STATED TASK
Reproduce the listing below line for line, leaving out the pictures.

____ RECORDS SHOWN

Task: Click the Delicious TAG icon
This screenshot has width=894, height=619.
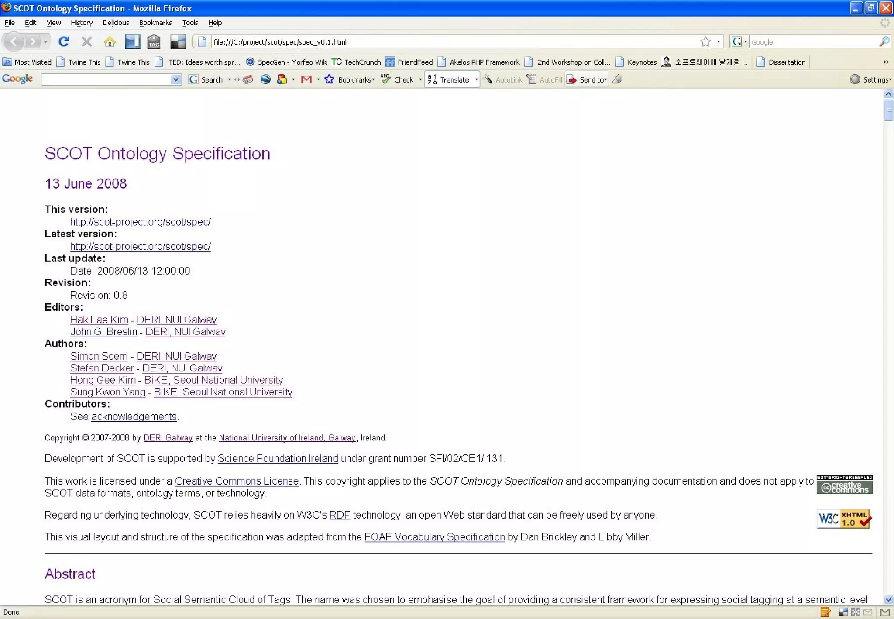Action: click(154, 42)
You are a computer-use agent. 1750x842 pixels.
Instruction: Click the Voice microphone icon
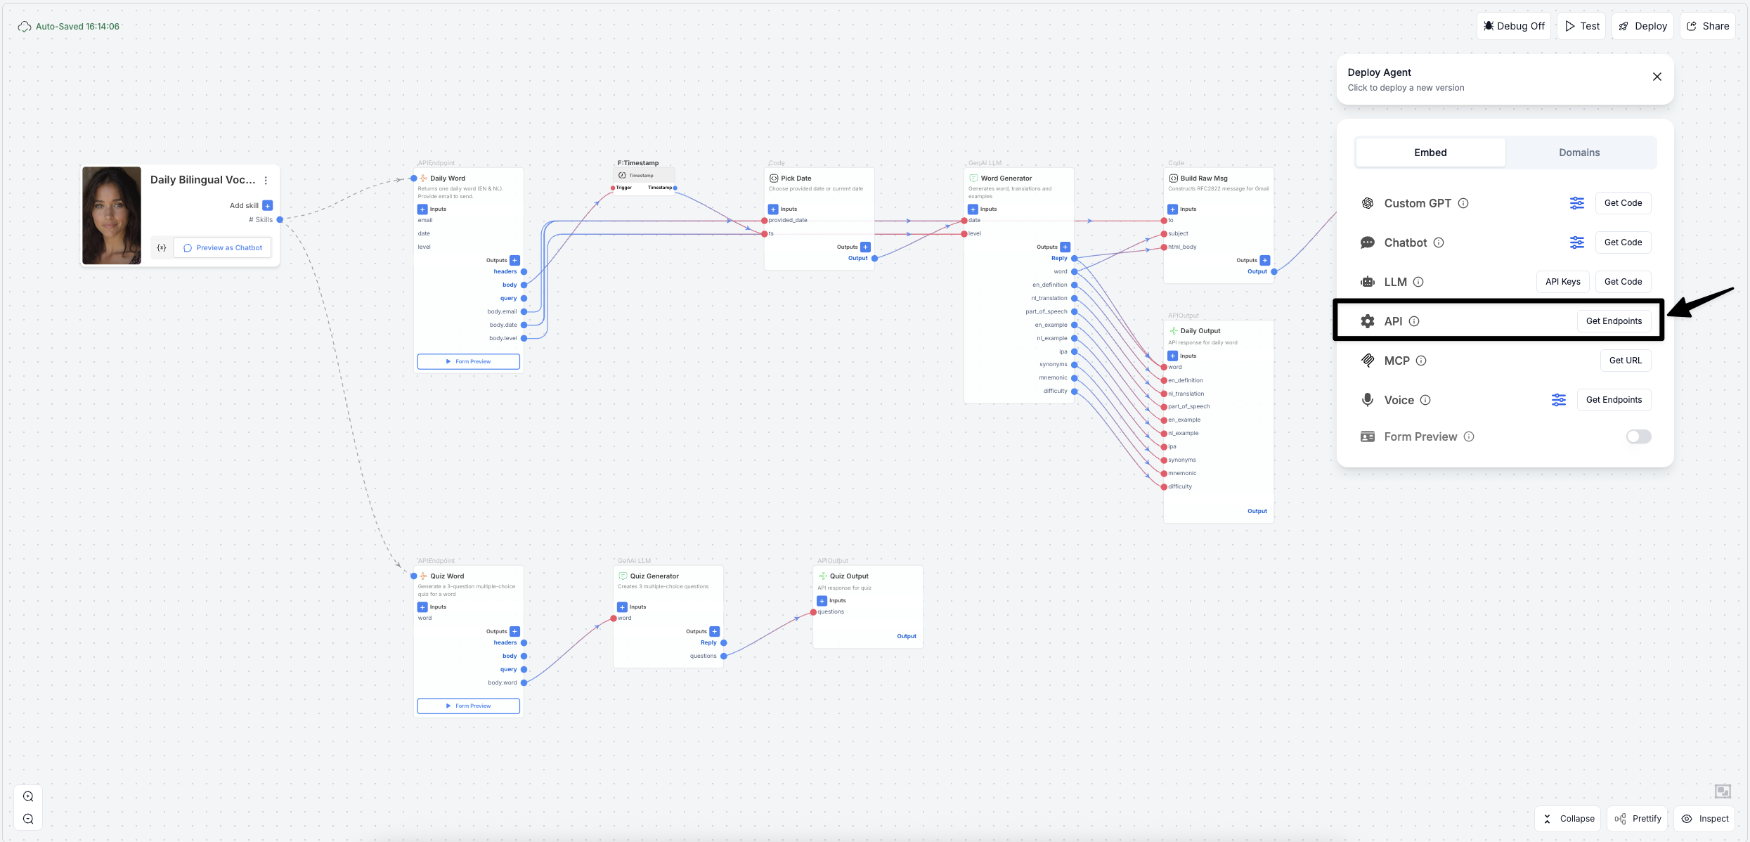(x=1368, y=399)
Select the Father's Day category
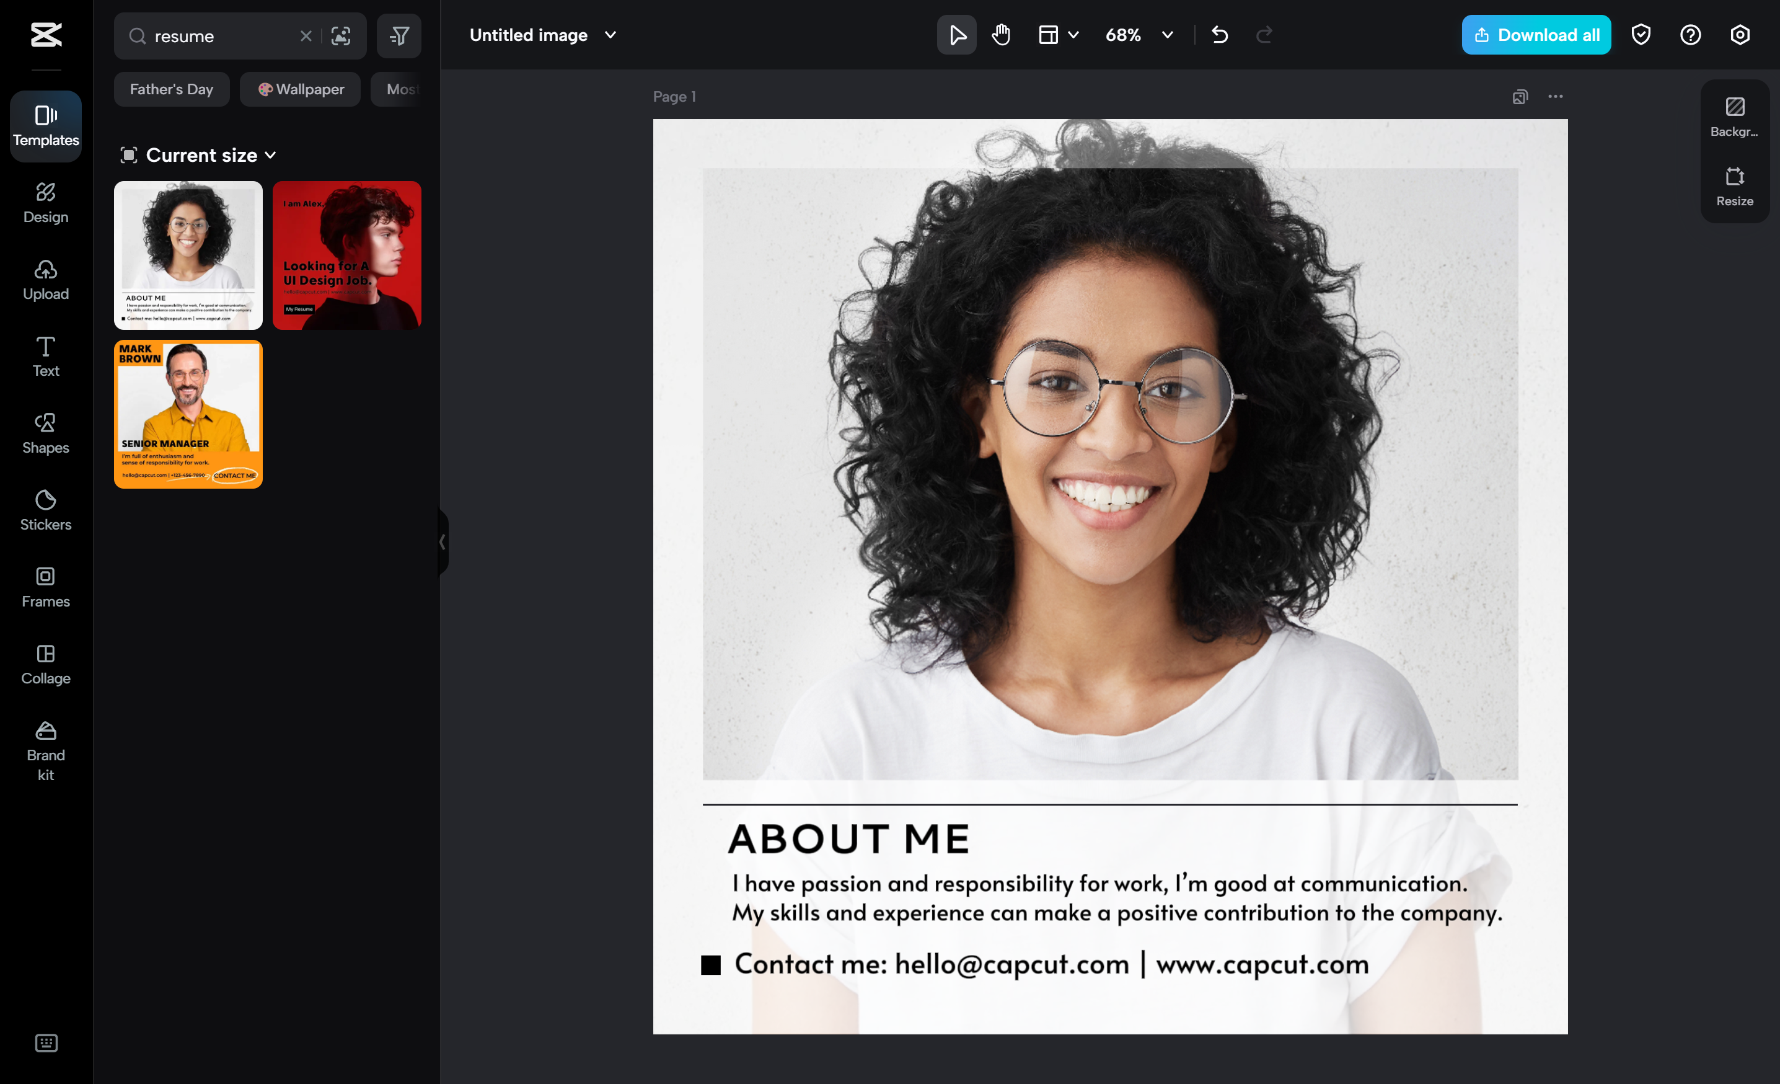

________

TASK RESPONSE
Task: Click the Delicious TAG icon
This screenshot has width=894, height=619.
Action: click(154, 42)
You are a computer-use agent. 1750x842 pixels.
Instruction: Click the Voice microphone icon
(x=1368, y=399)
Select the Father's Day category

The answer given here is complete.